**WHAT YOU ARE ASKED TO DO:** Using the entries below, write out the line with "Arte (266, 1970)", the line with "Turismo (547, 143)", and every line in between, exactly as each is written.

**EXTRACTED MATERIAL:**
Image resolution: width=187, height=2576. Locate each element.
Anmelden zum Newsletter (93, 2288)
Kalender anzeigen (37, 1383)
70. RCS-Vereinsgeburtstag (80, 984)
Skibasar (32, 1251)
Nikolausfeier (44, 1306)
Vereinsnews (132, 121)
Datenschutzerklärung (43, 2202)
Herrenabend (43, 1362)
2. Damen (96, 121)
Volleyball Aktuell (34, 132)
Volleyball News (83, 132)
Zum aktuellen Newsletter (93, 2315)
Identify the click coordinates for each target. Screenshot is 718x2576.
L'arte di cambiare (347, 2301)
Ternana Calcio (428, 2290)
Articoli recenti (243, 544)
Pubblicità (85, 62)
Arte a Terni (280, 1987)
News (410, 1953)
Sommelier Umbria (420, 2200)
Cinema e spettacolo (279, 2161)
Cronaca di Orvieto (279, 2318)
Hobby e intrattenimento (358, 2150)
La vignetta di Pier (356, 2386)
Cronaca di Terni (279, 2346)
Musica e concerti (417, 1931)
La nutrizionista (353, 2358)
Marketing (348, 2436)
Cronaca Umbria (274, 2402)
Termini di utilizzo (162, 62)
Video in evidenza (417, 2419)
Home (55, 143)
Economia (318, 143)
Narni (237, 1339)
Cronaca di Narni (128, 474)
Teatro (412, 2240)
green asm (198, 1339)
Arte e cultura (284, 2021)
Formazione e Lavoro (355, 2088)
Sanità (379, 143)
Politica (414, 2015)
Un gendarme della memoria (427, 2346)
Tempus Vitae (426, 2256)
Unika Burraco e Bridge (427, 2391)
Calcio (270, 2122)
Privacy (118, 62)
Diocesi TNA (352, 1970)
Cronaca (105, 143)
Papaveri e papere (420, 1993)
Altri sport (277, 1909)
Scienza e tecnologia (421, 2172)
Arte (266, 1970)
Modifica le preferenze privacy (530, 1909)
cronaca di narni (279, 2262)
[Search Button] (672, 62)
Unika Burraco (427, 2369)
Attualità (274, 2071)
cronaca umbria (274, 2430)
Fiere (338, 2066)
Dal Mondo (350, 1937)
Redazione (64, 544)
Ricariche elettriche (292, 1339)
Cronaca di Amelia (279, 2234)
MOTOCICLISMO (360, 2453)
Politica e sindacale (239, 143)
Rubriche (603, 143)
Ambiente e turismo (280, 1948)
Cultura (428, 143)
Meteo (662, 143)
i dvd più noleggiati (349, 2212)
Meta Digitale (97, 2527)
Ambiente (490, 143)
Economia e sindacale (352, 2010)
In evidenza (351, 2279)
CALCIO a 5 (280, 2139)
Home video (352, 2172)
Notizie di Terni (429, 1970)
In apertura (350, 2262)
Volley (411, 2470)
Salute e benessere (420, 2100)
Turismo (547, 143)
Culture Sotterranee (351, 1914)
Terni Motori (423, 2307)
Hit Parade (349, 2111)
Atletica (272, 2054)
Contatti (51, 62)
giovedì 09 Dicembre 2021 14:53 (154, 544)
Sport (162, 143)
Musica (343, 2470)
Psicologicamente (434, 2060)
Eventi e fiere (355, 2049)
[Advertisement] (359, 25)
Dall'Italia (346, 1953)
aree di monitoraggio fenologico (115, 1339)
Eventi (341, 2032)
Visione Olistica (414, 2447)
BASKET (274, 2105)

**REPLY:**
Arte (266, 1970)
Modifica le preferenze privacy (530, 1909)
cronaca di narni (279, 2262)
[Search Button] (672, 62)
Unika Burraco (427, 2369)
Attualità (274, 2071)
cronaca umbria (274, 2430)
Fiere (338, 2066)
Dal Mondo (350, 1937)
Redazione (64, 544)
Ricariche elettriche (292, 1339)
Cronaca di Amelia (279, 2234)
MOTOCICLISMO (360, 2453)
Politica e sindacale (239, 143)
Rubriche (603, 143)
Ambiente e turismo (280, 1948)
Cultura (428, 143)
Meteo (662, 143)
i dvd più noleggiati (349, 2212)
Meta Digitale (97, 2527)
Ambiente (490, 143)
Economia e sindacale (352, 2010)
In evidenza (351, 2279)
CALCIO a 5 (280, 2139)
Home video (352, 2172)
Notizie di Terni (429, 1970)
In apertura (350, 2262)
Volley (411, 2470)
Salute e benessere (420, 2100)
Turismo (547, 143)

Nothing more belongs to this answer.